# [Records provided]
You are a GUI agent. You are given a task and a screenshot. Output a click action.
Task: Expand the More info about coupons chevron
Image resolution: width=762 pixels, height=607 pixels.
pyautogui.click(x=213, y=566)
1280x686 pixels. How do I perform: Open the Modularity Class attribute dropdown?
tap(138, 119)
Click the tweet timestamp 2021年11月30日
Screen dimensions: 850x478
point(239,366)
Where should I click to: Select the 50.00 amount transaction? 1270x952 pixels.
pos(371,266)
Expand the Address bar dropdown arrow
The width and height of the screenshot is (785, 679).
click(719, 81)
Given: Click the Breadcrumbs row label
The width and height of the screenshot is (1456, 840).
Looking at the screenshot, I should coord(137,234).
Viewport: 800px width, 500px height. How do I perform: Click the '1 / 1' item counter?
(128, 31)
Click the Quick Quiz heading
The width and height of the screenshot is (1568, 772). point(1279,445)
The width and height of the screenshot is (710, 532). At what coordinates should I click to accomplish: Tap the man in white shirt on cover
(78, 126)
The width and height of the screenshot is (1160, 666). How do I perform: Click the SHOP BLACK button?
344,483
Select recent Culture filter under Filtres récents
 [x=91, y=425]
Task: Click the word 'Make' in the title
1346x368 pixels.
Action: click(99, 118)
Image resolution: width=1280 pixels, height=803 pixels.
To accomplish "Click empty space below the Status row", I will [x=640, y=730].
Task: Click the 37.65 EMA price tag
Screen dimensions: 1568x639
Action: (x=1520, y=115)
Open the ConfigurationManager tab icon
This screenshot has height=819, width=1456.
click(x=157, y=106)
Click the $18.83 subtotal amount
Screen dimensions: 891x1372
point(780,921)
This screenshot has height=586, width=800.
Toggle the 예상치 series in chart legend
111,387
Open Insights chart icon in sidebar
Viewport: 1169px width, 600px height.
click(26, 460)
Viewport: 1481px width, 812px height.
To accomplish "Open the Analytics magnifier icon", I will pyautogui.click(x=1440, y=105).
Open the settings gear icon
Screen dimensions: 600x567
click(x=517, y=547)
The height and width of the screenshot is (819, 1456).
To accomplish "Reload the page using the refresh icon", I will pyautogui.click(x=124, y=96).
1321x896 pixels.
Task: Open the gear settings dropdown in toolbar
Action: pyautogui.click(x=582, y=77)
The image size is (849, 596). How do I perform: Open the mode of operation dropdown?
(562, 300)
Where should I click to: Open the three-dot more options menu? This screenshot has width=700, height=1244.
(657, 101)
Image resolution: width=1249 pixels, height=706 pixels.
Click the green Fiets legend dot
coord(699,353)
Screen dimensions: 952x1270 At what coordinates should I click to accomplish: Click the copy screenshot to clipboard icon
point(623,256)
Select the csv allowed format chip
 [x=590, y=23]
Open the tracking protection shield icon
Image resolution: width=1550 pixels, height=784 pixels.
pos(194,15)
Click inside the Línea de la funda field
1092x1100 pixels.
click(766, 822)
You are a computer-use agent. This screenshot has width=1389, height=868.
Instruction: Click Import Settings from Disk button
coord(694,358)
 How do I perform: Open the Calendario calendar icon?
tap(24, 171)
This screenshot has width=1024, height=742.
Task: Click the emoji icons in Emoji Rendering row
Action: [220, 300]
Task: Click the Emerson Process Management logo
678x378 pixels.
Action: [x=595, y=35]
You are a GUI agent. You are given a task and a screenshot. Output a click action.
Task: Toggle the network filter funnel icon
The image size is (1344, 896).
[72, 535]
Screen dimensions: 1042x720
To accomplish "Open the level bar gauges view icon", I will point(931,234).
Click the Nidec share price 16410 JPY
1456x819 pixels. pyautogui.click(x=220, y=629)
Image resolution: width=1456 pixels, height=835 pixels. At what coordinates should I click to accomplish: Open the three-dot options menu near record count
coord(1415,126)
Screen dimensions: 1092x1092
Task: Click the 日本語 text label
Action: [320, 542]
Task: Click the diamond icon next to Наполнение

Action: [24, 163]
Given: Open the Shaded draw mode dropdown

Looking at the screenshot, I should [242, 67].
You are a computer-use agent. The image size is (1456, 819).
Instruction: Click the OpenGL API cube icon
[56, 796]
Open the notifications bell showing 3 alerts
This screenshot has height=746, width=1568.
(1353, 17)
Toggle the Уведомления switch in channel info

# [Stated exercise]
Can you put all of the lines above into a JSON list of strings, one string per line, with the blank lines left out?

# [Response]
[
  "You are a GUI agent. You are given a task and a screenshot. Output a click action.",
  "Task: Expand the More info about coupons chevron",
  "Image resolution: width=762 pixels, height=607 pixels.",
  "pyautogui.click(x=213, y=566)",
  "1280x686 pixels. How do I perform: Open the Modularity Class attribute dropdown?",
  "tap(138, 119)",
  "Click the tweet timestamp 2021年11月30日",
  "Screen dimensions: 850x478",
  "point(239,366)",
  "Where should I click to: Select the 50.00 amount transaction? 1270x952 pixels.",
  "pos(371,266)",
  "Expand the Address bar dropdown arrow",
  "The width and height of the screenshot is (785, 679).",
  "click(719, 81)",
  "Given: Click the Breadcrumbs row label",
  "The width and height of the screenshot is (1456, 840).",
  "Looking at the screenshot, I should coord(137,234).",
  "Viewport: 800px width, 500px height. How do I perform: Click the '1 / 1' item counter?",
  "(128, 31)",
  "Click the Quick Quiz heading",
  "The width and height of the screenshot is (1568, 772). point(1279,445)",
  "The width and height of the screenshot is (710, 532). At what coordinates should I click to accomplish: Tap the man in white shirt on cover",
  "(78, 126)",
  "The width and height of the screenshot is (1160, 666). How do I perform: Click the SHOP BLACK button?",
  "344,483",
  "Select recent Culture filter under Filtres récents",
  " [x=91, y=425]",
  "Task: Click the word 'Make' in the title",
  "1346x368 pixels.",
  "Action: click(99, 118)",
  "Image resolution: width=1280 pixels, height=803 pixels.",
  "To accomplish \"Click empty space below the Status row\", I will [x=640, y=730].",
  "Task: Click the 37.65 EMA price tag",
  "Screen dimensions: 1568x639",
  "Action: (x=1520, y=115)",
  "Open the ConfigurationManager tab icon",
  "This screenshot has height=819, width=1456.",
  "click(x=157, y=106)",
  "Click the $18.83 subtotal amount",
  "Screen dimensions: 891x1372",
  "point(780,921)",
  "This screenshot has height=586, width=800.",
  "Toggle the 예상치 series in chart legend",
  "111,387",
  "Open Insights chart icon in sidebar",
  "Viewport: 1169px width, 600px height.",
  "click(26, 460)",
  "Viewport: 1481px width, 812px height.",
  "To accomplish \"Open the Analytics magnifier icon\", I will pyautogui.click(x=1440, y=105).",
  "Open the settings gear icon",
  "Screen dimensions: 600x567",
  "click(x=517, y=547)",
  "The height and width of the screenshot is (819, 1456).",
  "To accomplish \"Reload the page using the refresh icon\", I will pyautogui.click(x=124, y=96).",
  "1321x896 pixels.",
  "Task: Open the gear settings dropdown in toolbar",
  "Action: pyautogui.click(x=582, y=77)",
  "The image size is (849, 596). How do I perform: Open the mode of operation dropdown?",
  "(562, 300)",
  "Where should I click to: Open the three-dot more options menu? This screenshot has width=700, height=1244.",
  "(657, 101)",
  "Image resolution: width=1249 pixels, height=706 pixels.",
  "Click the green Fiets legend dot",
  "coord(699,353)",
  "Screen dimensions: 952x1270 At what coordinates should I click to accomplish: Click the copy screenshot to clipboard icon",
  "point(623,256)",
  "Select the csv allowed format chip",
  " [x=590, y=23]",
  "Open the tracking protection shield icon",
  "Image resolution: width=1550 pixels, height=784 pixels.",
  "pos(194,15)",
  "Click inside the Línea de la funda field",
  "1092x1100 pixels.",
  "click(766, 822)",
  "You are a computer-use agent. This screenshot has width=1389, height=868.",
  "Instruction: Click Import Settings from Disk button",
  "coord(694,358)",
  " How do I perform: Open the Calendario calendar icon?",
  "tap(24, 171)",
  "This screenshot has width=1024, height=742.",
  "Task: Click the emoji icons in Emoji Rendering row",
  "Action: [220, 300]",
  "Task: Click the Emerson Process Management logo",
  "678x378 pixels.",
  "Action: [x=595, y=35]",
  "You are a GUI agent. You are given a task and a screenshot. Output a click action.",
  "Task: Toggle the network filter funnel icon",
  "The image size is (1344, 896).",
  "[72, 535]",
  "Screen dimensions: 1042x720",
  "To accomplish \"Open the level bar gauges view icon\", I will point(931,234).",
  "Click the Nidec share price 16410 JPY",
  "1456x819 pixels. pyautogui.click(x=220, y=629)",
  "Image resolution: width=1456 pixels, height=835 pixels. At what coordinates should I click to accomplish: Open the three-dot options menu near record count",
  "coord(1415,126)",
  "Screen dimensions: 1092x1092",
  "Task: Click the 日本語 text label",
  "Action: [320, 542]",
  "Task: Click the diamond icon next to Наполнение",
  "Action: [24, 163]",
  "Given: Open the Shaded draw mode dropdown",
  "Looking at the screenshot, I should [242, 67].",
  "You are a computer-use agent. The image size is (1456, 819).",
  "Instruction: Click the OpenGL API cube icon",
  "[56, 796]",
  "Open the notifications bell showing 3 alerts",
  "This screenshot has height=746, width=1568.",
  "(1353, 17)",
  "Toggle the Уведомления switch in channel info"
]